Please copy every line with the string "will" from the entries below.

** Opening Exercise input block **

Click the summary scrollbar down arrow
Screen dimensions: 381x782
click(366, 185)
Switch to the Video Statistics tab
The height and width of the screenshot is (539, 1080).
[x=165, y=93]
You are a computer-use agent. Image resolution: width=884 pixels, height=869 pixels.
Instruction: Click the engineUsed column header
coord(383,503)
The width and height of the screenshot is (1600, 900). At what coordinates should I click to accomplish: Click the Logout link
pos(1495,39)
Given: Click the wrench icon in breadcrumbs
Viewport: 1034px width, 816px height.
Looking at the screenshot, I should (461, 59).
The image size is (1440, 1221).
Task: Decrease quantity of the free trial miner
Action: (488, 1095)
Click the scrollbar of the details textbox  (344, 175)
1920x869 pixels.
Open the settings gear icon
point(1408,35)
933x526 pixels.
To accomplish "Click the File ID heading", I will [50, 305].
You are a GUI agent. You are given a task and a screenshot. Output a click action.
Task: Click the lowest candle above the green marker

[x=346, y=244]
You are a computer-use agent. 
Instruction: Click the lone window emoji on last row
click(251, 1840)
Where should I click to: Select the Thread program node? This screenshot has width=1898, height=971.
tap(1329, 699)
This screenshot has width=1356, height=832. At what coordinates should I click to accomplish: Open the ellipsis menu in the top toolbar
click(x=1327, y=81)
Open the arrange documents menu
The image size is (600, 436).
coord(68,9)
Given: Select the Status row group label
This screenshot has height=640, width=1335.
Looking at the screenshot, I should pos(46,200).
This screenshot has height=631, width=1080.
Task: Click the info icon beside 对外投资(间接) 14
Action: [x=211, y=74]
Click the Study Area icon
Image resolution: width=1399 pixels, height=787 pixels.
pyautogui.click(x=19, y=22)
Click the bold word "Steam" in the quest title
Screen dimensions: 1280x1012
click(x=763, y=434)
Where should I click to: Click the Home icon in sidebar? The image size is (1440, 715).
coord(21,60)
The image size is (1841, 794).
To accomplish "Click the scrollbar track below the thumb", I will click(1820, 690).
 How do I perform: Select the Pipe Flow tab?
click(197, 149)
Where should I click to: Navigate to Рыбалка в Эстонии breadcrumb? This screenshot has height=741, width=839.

** Closing Exercise input block **

• [Task response]:
To accomplish "Click the File ID heading", I will [50, 305].
To accomplish "Click the scrollbar track below the thumb", I will click(1820, 690).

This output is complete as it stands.